Emperyalist işgalcilerin Afganistan’dan çekilmeye başlaması ile yeni bir göç dalgası başladı. 20 yıl süren vahşi işgalin yarattığı yıkımın ardında Taliban güçlerinin yeniden kentleri kuşatmaya başlaması, göç dalgasını tetiklemiş görünüyor. Son günlerde çoğunluğu genç erkeklerden oluşan binlerce kişi İran sınırından Türkiye’ye giriş yaptı. Bu dalganın belli bir süre devam edeceği tahmin ediliyor.

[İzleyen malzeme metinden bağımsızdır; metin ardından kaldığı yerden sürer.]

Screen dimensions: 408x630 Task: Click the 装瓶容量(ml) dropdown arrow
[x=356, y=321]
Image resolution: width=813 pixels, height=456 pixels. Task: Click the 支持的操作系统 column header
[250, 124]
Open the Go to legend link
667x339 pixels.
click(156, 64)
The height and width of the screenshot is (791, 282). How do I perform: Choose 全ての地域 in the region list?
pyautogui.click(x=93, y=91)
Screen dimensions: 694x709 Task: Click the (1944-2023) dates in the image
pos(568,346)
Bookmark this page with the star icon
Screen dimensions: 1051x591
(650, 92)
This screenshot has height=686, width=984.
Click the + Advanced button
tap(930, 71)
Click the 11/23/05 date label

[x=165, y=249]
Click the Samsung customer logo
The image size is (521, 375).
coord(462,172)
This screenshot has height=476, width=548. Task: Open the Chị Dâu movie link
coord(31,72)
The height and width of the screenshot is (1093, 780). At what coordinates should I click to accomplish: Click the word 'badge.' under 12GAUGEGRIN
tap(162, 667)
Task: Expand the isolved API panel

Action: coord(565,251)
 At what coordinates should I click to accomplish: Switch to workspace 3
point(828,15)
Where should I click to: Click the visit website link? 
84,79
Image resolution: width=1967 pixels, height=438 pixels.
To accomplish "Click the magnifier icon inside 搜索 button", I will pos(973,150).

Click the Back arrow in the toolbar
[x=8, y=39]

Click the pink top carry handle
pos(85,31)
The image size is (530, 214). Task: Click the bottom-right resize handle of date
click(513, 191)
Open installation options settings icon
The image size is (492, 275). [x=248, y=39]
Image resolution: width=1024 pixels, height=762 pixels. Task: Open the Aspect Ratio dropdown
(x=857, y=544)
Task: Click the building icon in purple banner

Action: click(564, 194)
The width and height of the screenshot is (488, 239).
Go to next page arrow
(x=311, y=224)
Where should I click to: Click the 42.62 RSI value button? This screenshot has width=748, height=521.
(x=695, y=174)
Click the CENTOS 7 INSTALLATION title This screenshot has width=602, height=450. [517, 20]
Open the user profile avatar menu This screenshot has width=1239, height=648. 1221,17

Mültecilerin Türkiye’ye giriş yapması ile birlikte “göç krizi” ırkçı söylemler eşliğinde tartışılmaya başladı. Savaşlarla yıkıma uğratılan topraklarda evlerini geride bırakan insanların mağdur konumundan “suçlu” konumuna getirilmesi ise ancak emperyalist kapitalist dünyanın ırkçı-şoven mantığının ürünü olarak vuku bulabilirdi. Öyle ki, yaratılan algı ile mülteciler her türlü kötülüğün kaynağı olarak görülüyor, onların yokluğunda her şeyin düzeleceği varsayılıyor. İktidara tepkiymiş gibi görünen kimi çıkışlar, zaten yaygın olan ırkçılığın körüklenmesine katkıda bulunduğu ölçüde iktidarın da işine yarıyor.
Mülteci “pazarlıkları”
Mültecilik pek çok uluslararası anlaşmada tanımlanmış bir hak olsa da, Avrupa devletleri mülteci akınından uzak durmanın yollarını arıyor. Mültecilerin haklarının yasalarını yazanlar, şimdi bu yasaların yükümlülüklerinden kaçmaya çalışıyor. Oysa göçü kaçınılmaz kılan emperyalist müdahaleleri ya kendileri yapıyor ya da bu suçu işleyen çeteleri, işbirlikçi devletleri destekleyerek suça ortak oluyorlar. Sonra da mülteci akınını başlarından savmak için, yükü işbirlikçilerinin sırtına yıkıyorlar. Bu durumda AKP-MHP rejimi gibi işbirlikçiler için emperyalist efendilerine “paralı bekçilik” işi cezbedici oluyor. Bu kapsamda yürütülen “Sen bekçilik yap, ben paranı öderim” pazarlıkları arasında mültecilerin yaşamları bir bir kayboluyor. Pazarlık yapanları ne kıyıya vuran çocuk cesetleri ne mülteci kamplarındaki rezaletler ilgilendiriyor.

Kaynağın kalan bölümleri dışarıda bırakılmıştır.